End of year dinners are full of protagonists whose absences are practically prohibited. One of them is cod. To spice up your Christmas dinner, Good Gourmet presents a recipe from a typical Lisbon star: Bacalhau à Brás, with the signature of a legitimate representative of Portuguese gastronomy, Daniel Afonso, owner of the Afonso’s restaurant.

“Bacalhau à Brás was born in Lisbon”, explains Daniel. “Every self-respecting Portuguese person likes this dish. And that, despite looking simple, it’s really good,” he adds.

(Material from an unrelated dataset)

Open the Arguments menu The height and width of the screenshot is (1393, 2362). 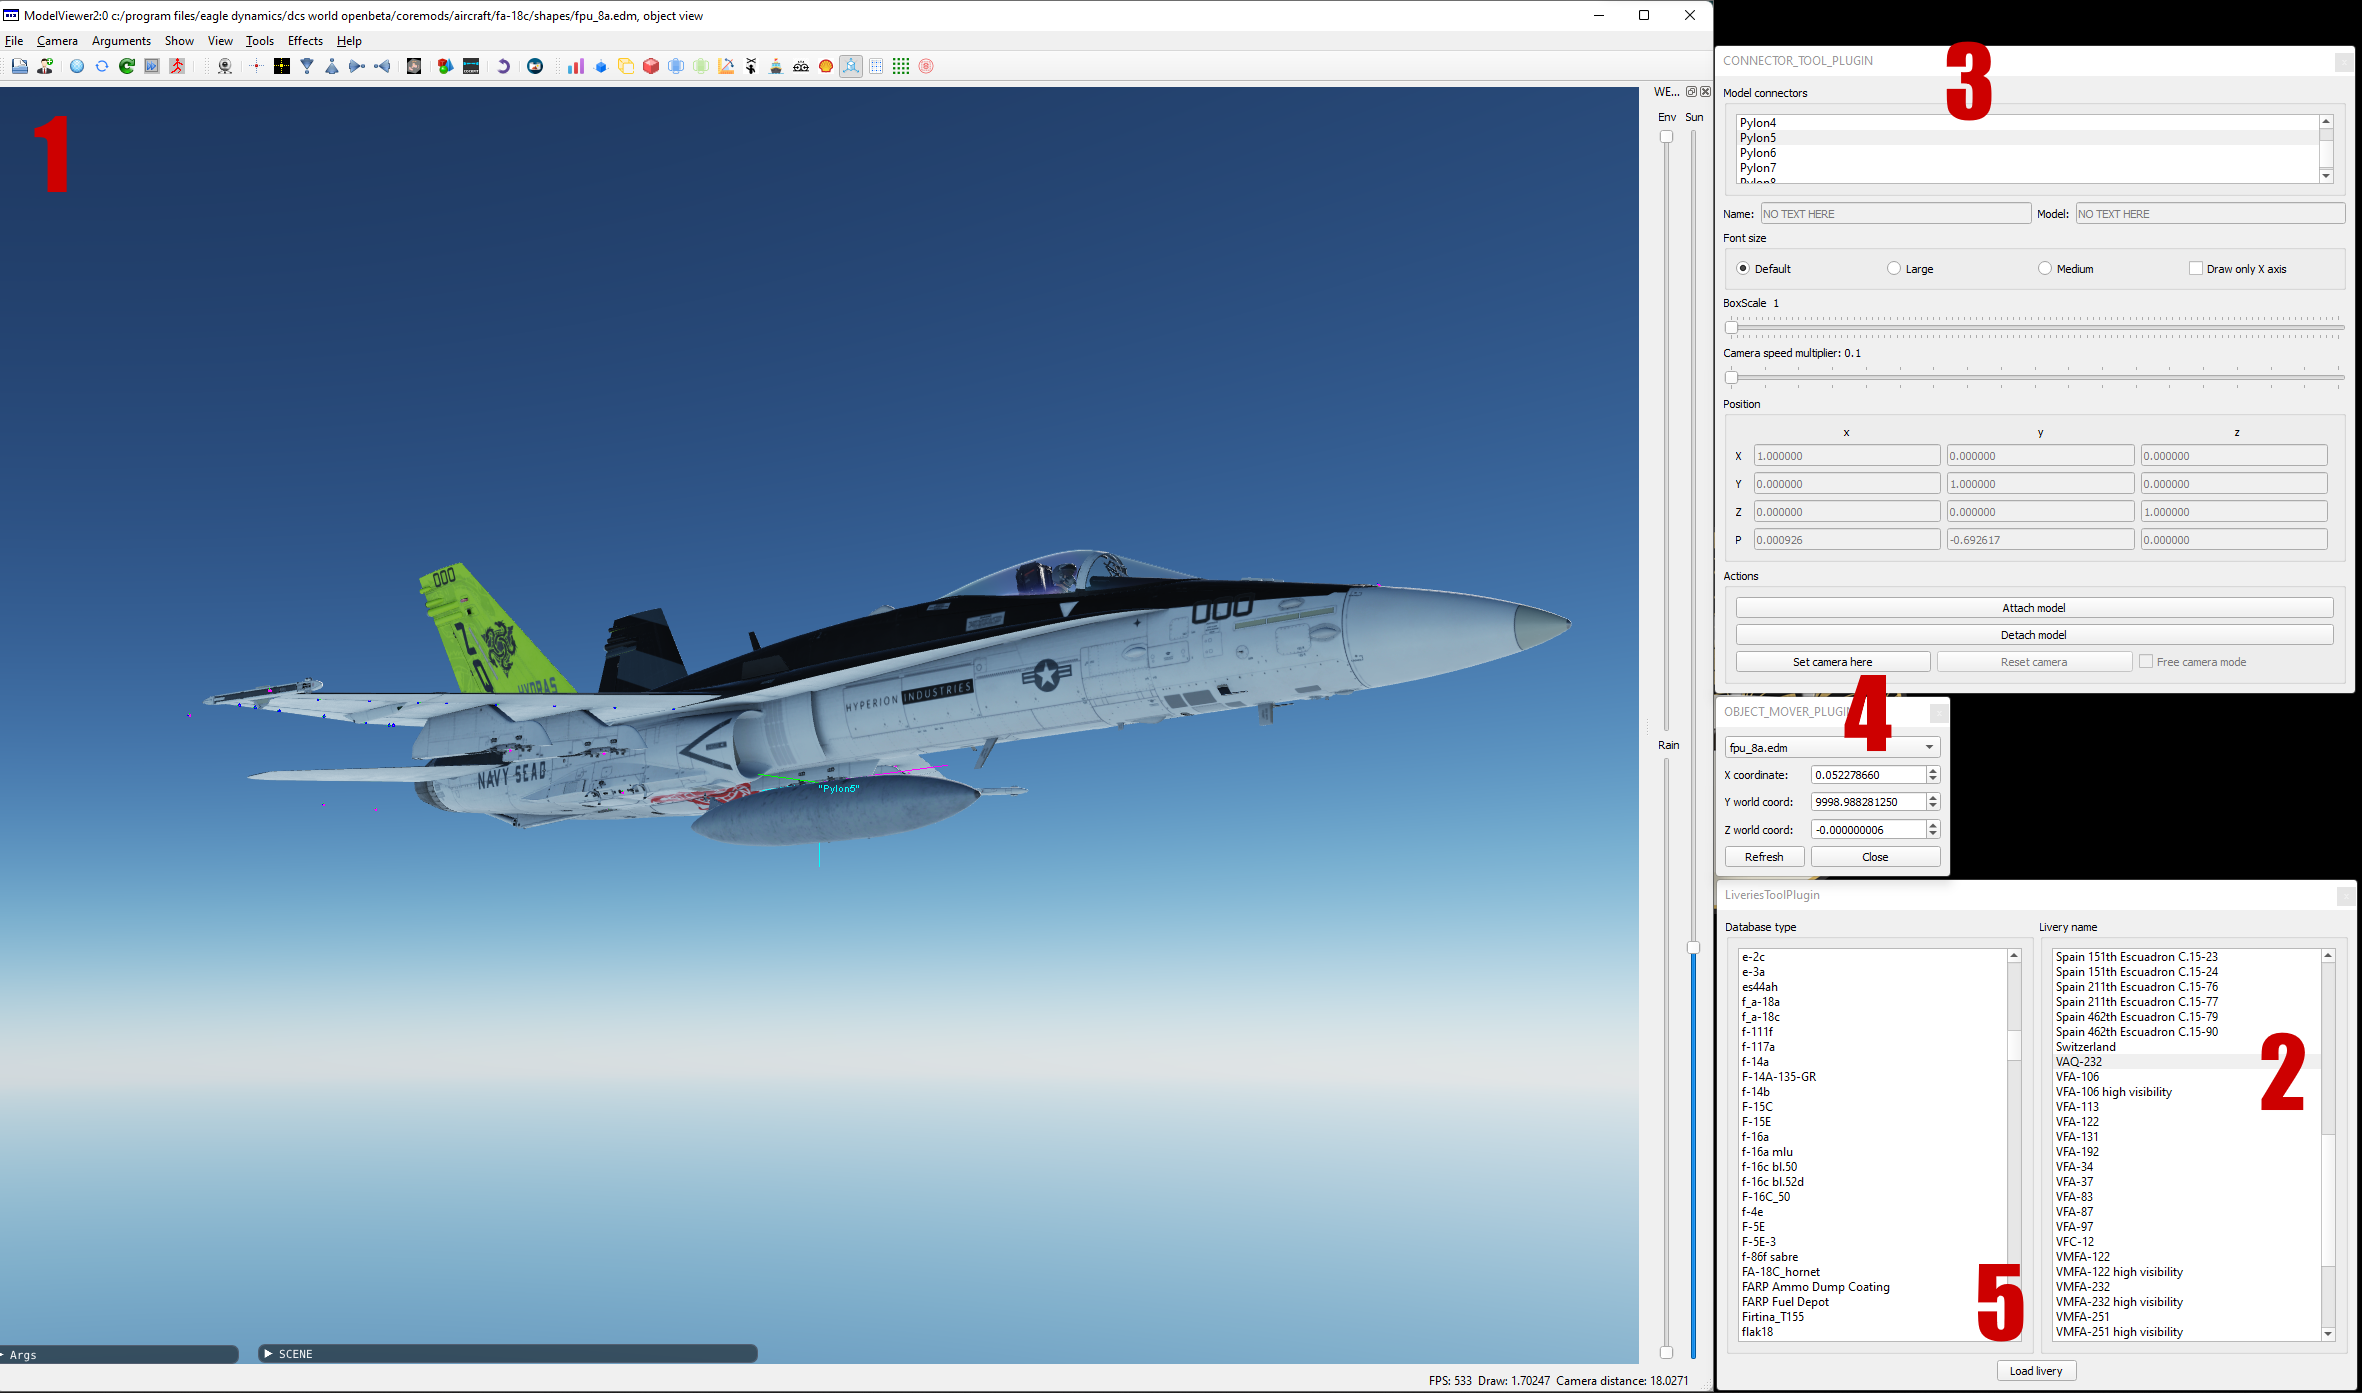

With an unbeatable accent, Daniel explains the best way to make the dish. And one guideline is essential to observe: before preparation, it is important that the cod is cooked in water, whether purchased shredded or in loin, which can be shredded at home.

He knows what he’s talking about. In Curitiba for five years, Daniel grew up watching his mother, Celia, take great care in preparing fish on a daily basis, as in Portugal consumption is much more common than in Brazil. “We reproduce the same techniques here, in the restaurant, as there, which means that the dish reaches the table with great authenticity,” she concludes.

Check out the recipe and enjoy.

Bacalhau à Brás

Daniel Afonso, from Afonso’s restaurant

Ingredients

  • 200 g of shredded Gadus Morhua cod (if you haven’t shredded it, you can buy fillet/loin and shred it into small pieces).
  • 180 g of straw potatoes.
  • 2 whole eggs.
  • Ground white pepper.
  • Fine salt.
  • Crushed parsley.
  • Olive.
  • 500 ml of olive oil.
  • 10 g of ground garlic.
  • 15 g of onion, chopped into small pieces/ground.

Method of preparation

  1. Cook the cod in salted water, remove the bones and skin, shred and separate.
  2. Place the olive oil, garlic and onion in a frying pan over high heat for two minutes.
  3. Add the cod and season with white pepper and fine salt.
  4. Mix and leave the cod involved in the oil for one minute.
  5. Add the straw potatoes and mix everything.
  6. Add the eggs to the cod and potatoes, and mix everything, so that the straw potatoes become soft (that is the intention).
  7. Leave to cook, always turning the entire dish over.
  8. Remove from the frying pan and finish with parsley and olives to taste.